Crazy? Well, of course, crazy. " 'Natch-ral-ly' crazy," like the hero of the old song who invites derisive snorts because "I'm just a bad boy/All dressed up in fancy clothes."

Go ahead and laugh then: at the open-toed sneakers with the six-inch platforms and the skirts for men; at the silvery ensembles that look like space suits for space cases and the heavy sweaters with turtlenecks and bare backs. You might wonder whether the clothes are a deliberate joke, or if, when wearing them, one becomes a punch line. But a word of caution. Don't laugh so hard that you miss either the talent behind these clothes or the spirit with which they are made, the ebullience, the cunning shunning of convention that exalts fashion even as it seems to mangle it. And consider a revision to the classic Rolling Stones refrain: "It's only rock 'n' roll, but I can wear it."

There are several things that the French designer Jean-Paul Gaultier and Stephen Sprouse, an American, have in common besides an unreserved transatlantic admiration for each other's work. They are young: Gaultier is 32, Sprouse 31. They have, separately, taken fashion off into fresh territory. Gaultier has seized and made salable the dithering extravagances of London street fashion. Hot colors over black? Short skirts? Check out Sprouse for all that. He was hiking up hemlines and pouring Day-Glo over the fashion palette while women were still trying to figure out what the Japanese craze was all about.

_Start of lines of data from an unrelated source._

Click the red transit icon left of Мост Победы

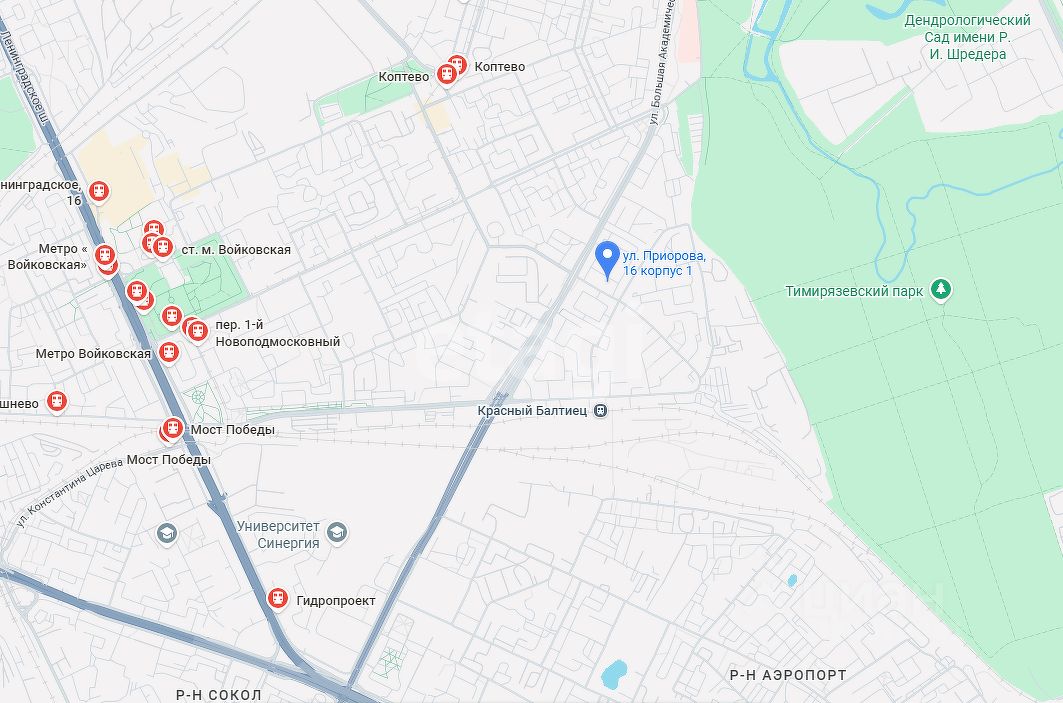pos(172,428)
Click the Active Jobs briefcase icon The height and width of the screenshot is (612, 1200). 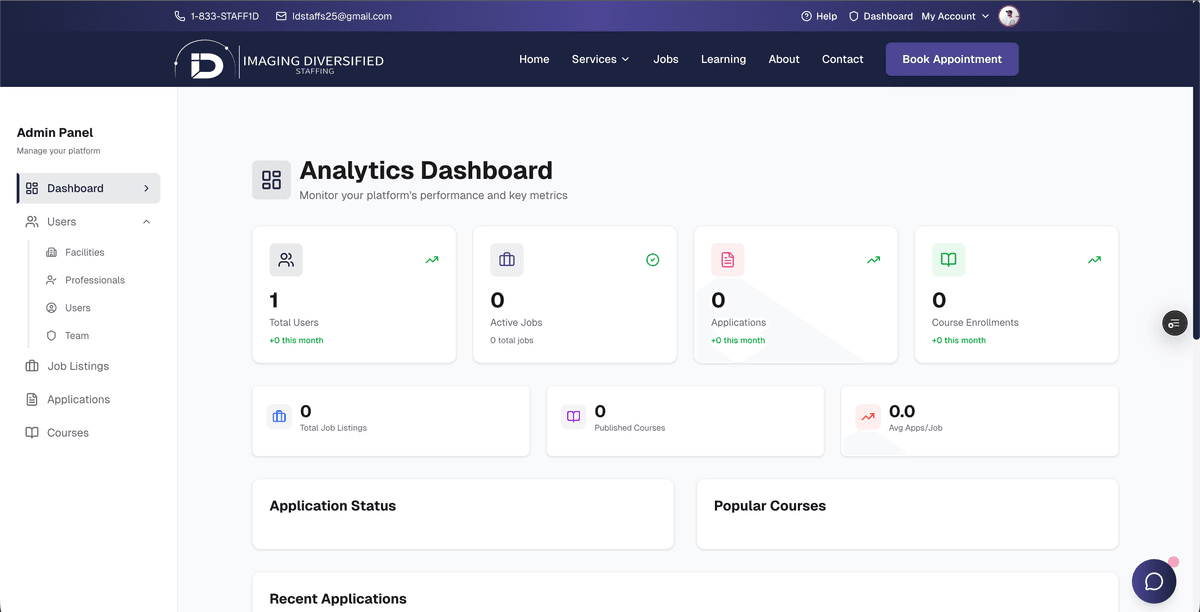507,259
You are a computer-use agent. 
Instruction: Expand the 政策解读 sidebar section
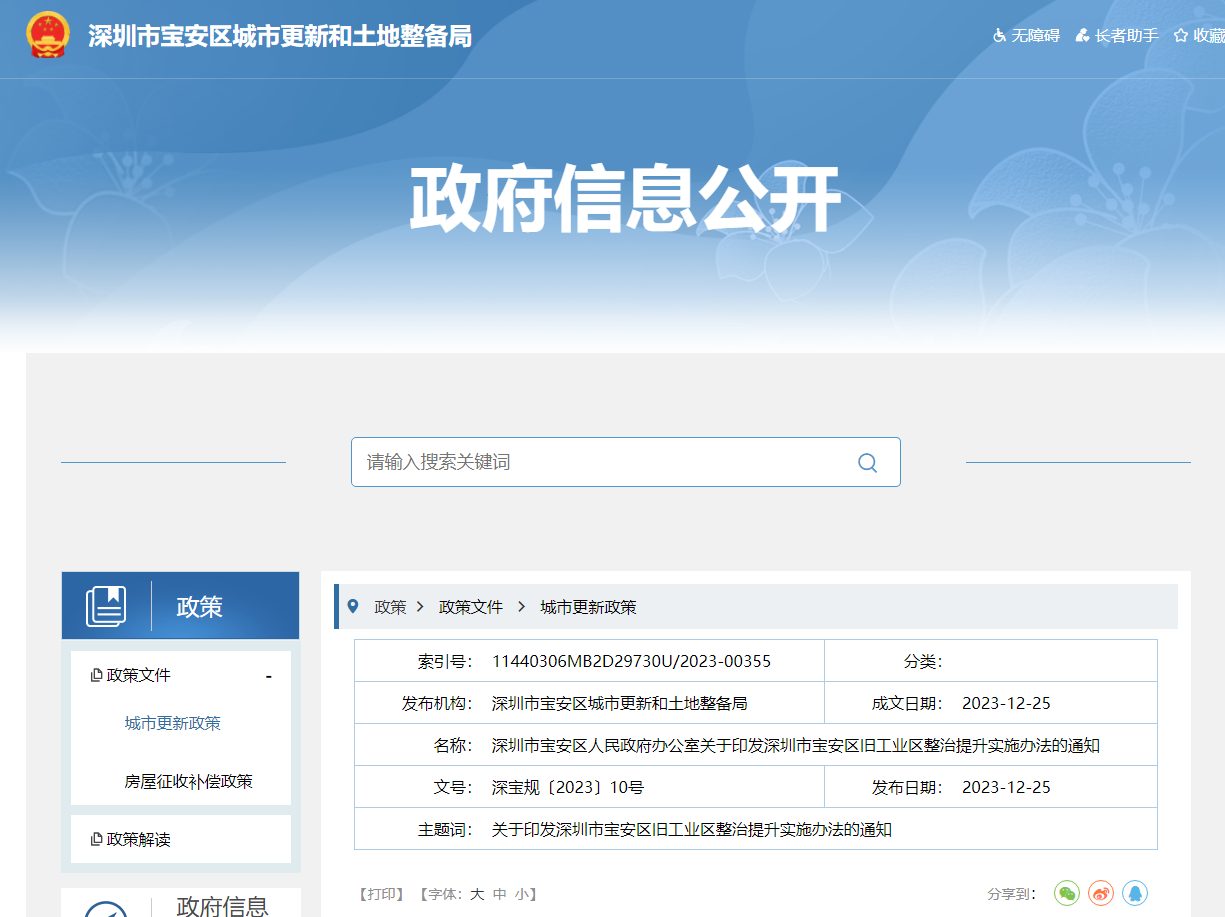coord(138,839)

Together, Sprouse and Gaultier have become the designers of the moment. The tour boats that cruise down the Seine past Gaultier's Paris apartment, flooding his living room with light, may actually contain rivals doing some industrial spying. Sprouse minis and Gaultier jackets have a very short life on the racks. Their clothes sell out both in pace-setting boutiques and in department stores like Macy's. Not since the Britain of the '60s have rock sensibility and fashion been so close-knit. "The raw energy behind rock 'n' roll inspires me," says Sprouse. "Rock has got everything: art and music and fashion." Gaultier, who likes it that the French press has described him as a "fashion disc jockey," says that "rock was above all a rebellion against the Establishment. My aim is freedom and openness."

His aim is still true, judging from the congenially berserk glad rags for men and women that he showed in Paris last week. Extremely deft, marketable clothing was mixed in with deliberately parodistic fantasies. There were gauzy see-through gossamers over checked bikini briefs for men; hiya-big-boy bathing suits for women that transform breasts into medium-range ballistic missiles; and sarongs for everyone. But there were also roomy, temperate suits for both sexes, and a selection of loungewear and splendor-in-the-grass sunsuits that managed to be forthrightly sexy without turning coy. It was shrewd and prototypical Gaultier; in short: clothes for yucks and clothes for bucks.